Identifying your Door to Success

Published on 13th March 2007

After four years of relentless job searching, Paul Maingi opened Dreams Wear shop, where he now specializes on formal as well as casual wear. Today, he boasts of three shops; one located in Nairobi’s city centre and the other two on the outskirts of Nairobi. The African Executive caught up with the 27 year old Kenyan and he shares some of his experiences.

A.E: How did you begin?

Maingi: I hold a Diploma in Design from Kenya Polytechnic. After my graduation, I was out in search of jobs to no avail. However in 2004, I resorted to go into business. I had some money and had to identify what I would invest in. I did some research and found that most men unlike women do not have time to go shopping for clothes and find the whole exercise tedious. Therefore, I decided to cater for this clientele by getting them suits, shirts and shoes and delivering them in their offices and homes. 

A.E: What happened next?

Maingi: I shared my idea with the people I knew first and most of them supported me. By interacting with them, I got to know their preferred outfits. I would get what suited them and deliver them. Most of them appreciated my efforts and introduced me to their friends and colleagues. Today, I have a clientele of more than 300 people. 

A.E: When did you open the stalls? 

Maingi: I initially operated from my tiny house in Umoja estate for two years before opening my first stall in the city centre. I have opened two other stalls in Nairobi West and Buruburu estate since then.

A.E: Do you only target men? 

Maingi: No. The stalls have a wider target. They serve the young, old and also both female and male.  

A.E: Do you deliver clothes to women?

Maingi: No. I have never done office or home delivery to women. Women buy their clothes directly from the stalls. 

A.E: Why?

Maingi: Women unlike men prefer making a choice from a variety of colors and designs among others. 

A.E: Where do you get your clothes from? 

Maingi: This varies. It can be Bangkok, China, Turkey, Uganda among others.

A.E: How much was your initial capital? 

Maingi: Ksh. 50,000 

A.E: Do you travel to purchase the goods yourself?

Maingi: Not always. Sometimes I send someone, or purchase them online and have them shipped to Kenya.  

A.E: How much is your stock currently? 

Maingi: Over Ksh. 750,000. Generally, men’s clothes have a bigger capital compared to women; this also affects the price of the clothes too. For example, while a man’s suit would go for approximately Ksh. 12,000 that of a woman would go for approximately Ksh. 5,500. This also applies in shoes, T-shits among others.

A.E: Why? 

Maingi: I think it is because they are more long lasting. For example, a man can do with one pair of shoes for up to six months or more, but for a woman, by the end of first month, she will be looking for a cobbler.

A.E: What have been your greatest challenges? 
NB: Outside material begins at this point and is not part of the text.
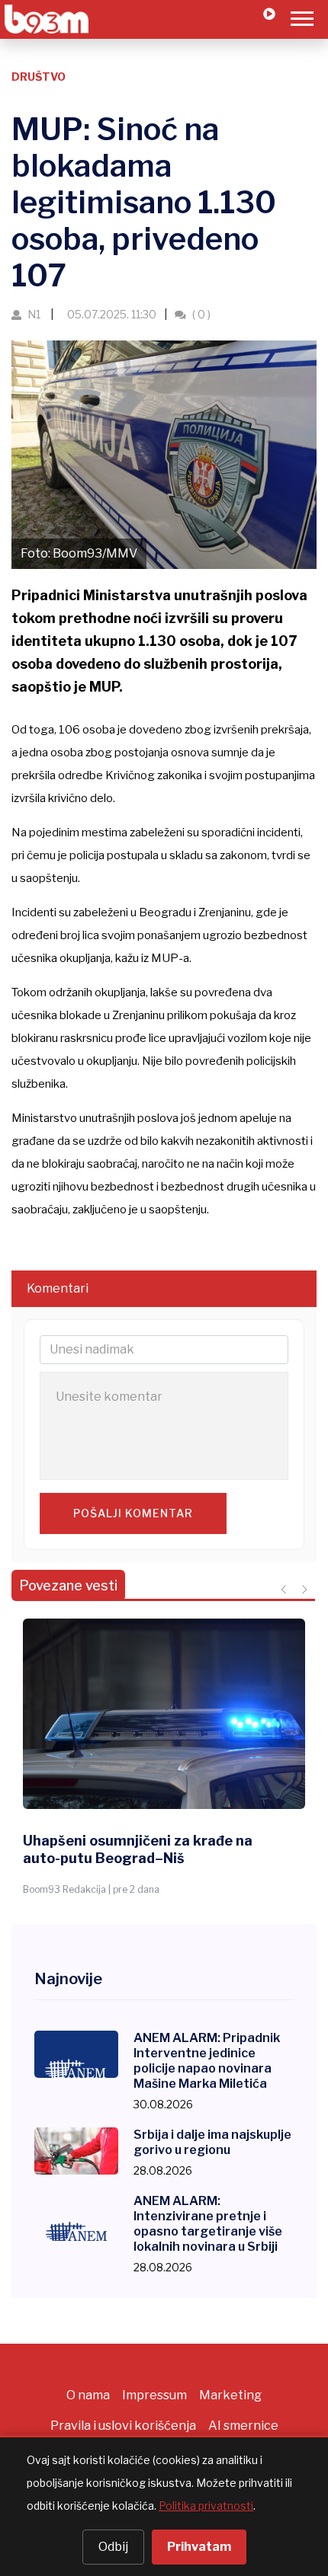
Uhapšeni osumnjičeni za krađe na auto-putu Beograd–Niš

Maingi: Capital, especially during my initial years. At times people would order and I would take long to deliver as I had to source for funds. Also, I had no business skills when I began. Competition is stiff. Today, there are many stalls in town selling clothes and shoes. Sales are usually down in January and February after the festive season of chrismas. One has to use profits from the previous months to meet the expenses. 

A.E: What services do you offer to manage the stiff competition? 

Maingi: I offer office and home deliveries. The customers that I have worked with for more than two years can purchase good on credit. I give them a grace period of utmost two months.

A.E: How do you manage the three shops and the deliveries? 

Maingi: I have employed a sales person in each shop, one person whom I visit the clients with, and another person who oversees the three shops.

A.E: What’s your take on the Youth Enterprise Development Fund that was launched by the Kibaki government? 

Maingi: It is a good stepping stone for the youth. People should not complain that Ksh. 30, 000 is little. One does not need a huge capital to start off. If they identify what the customer needs and offer that, the first year may be challenging but with good services, word will go round widening the client base.

A.E: What’s your advice to the youth? 

Maingi: They should change their perception that they can only succeed when they get white collar jobs and be ready to take the risks of starting their own businesses.